> Extracted material
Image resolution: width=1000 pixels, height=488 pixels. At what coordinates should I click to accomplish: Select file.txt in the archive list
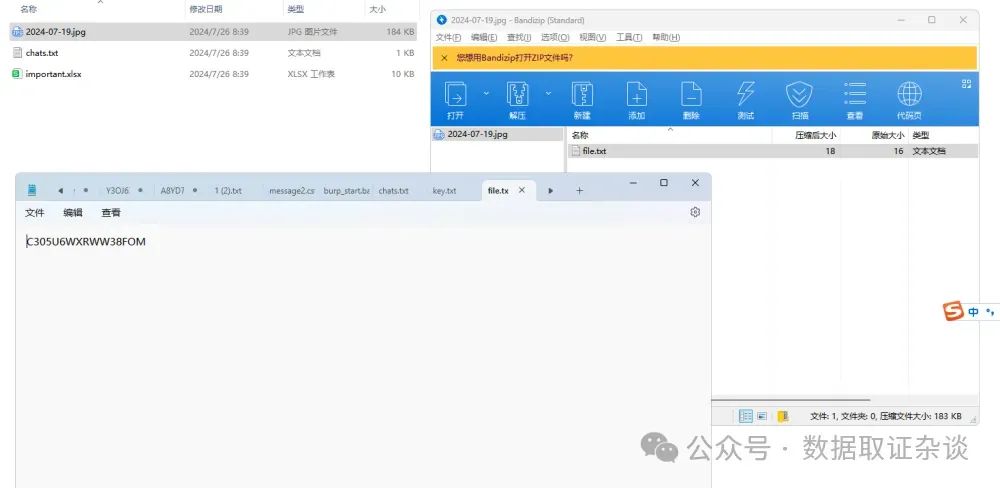point(594,151)
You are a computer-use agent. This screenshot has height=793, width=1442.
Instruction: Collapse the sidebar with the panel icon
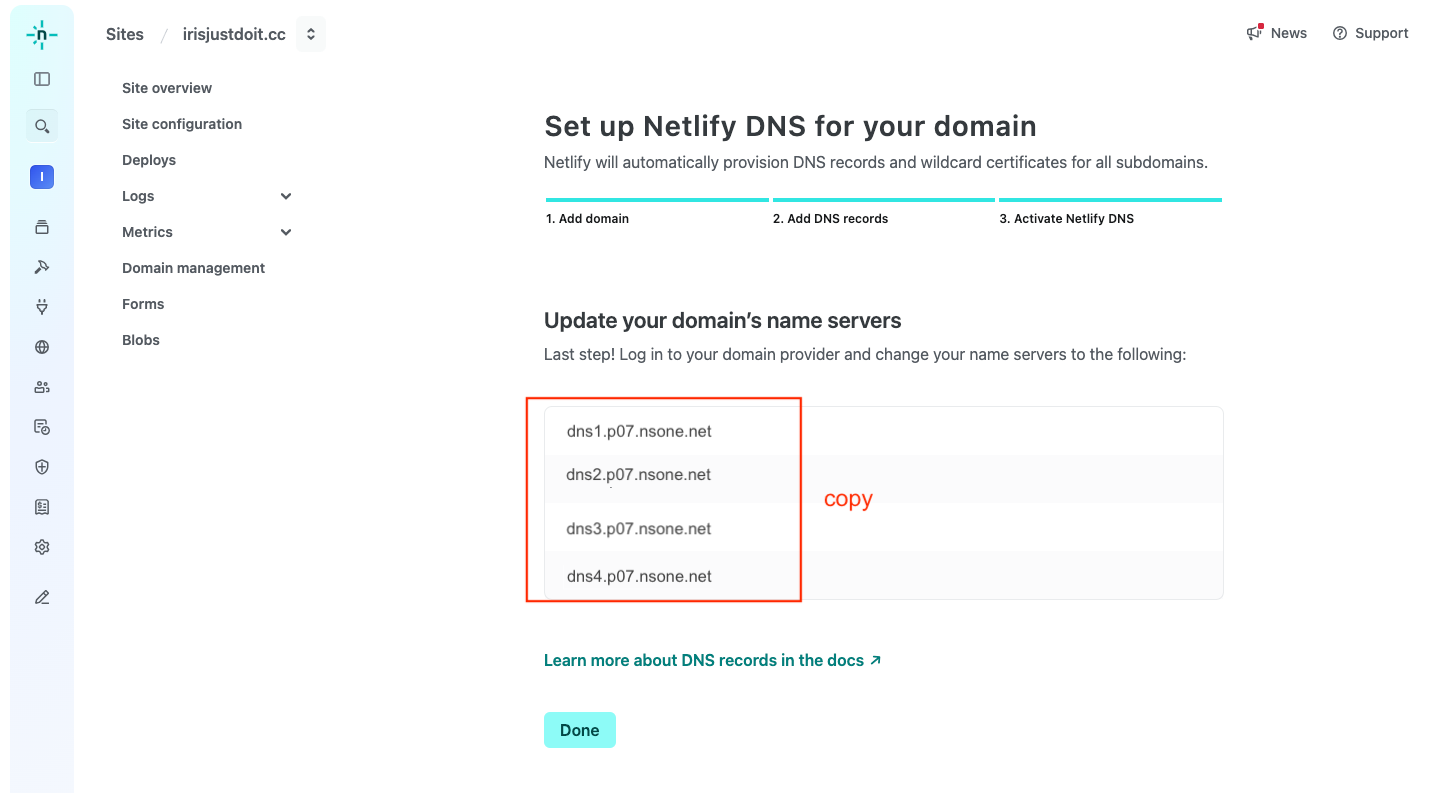point(42,79)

> Prompt
Retype, exactly as written, each line from the one containing "Instruction: Collapse the" through the end of the data above, and leave out every picture.

> Output
Instruction: Collapse the sidebar with the panel icon
point(42,79)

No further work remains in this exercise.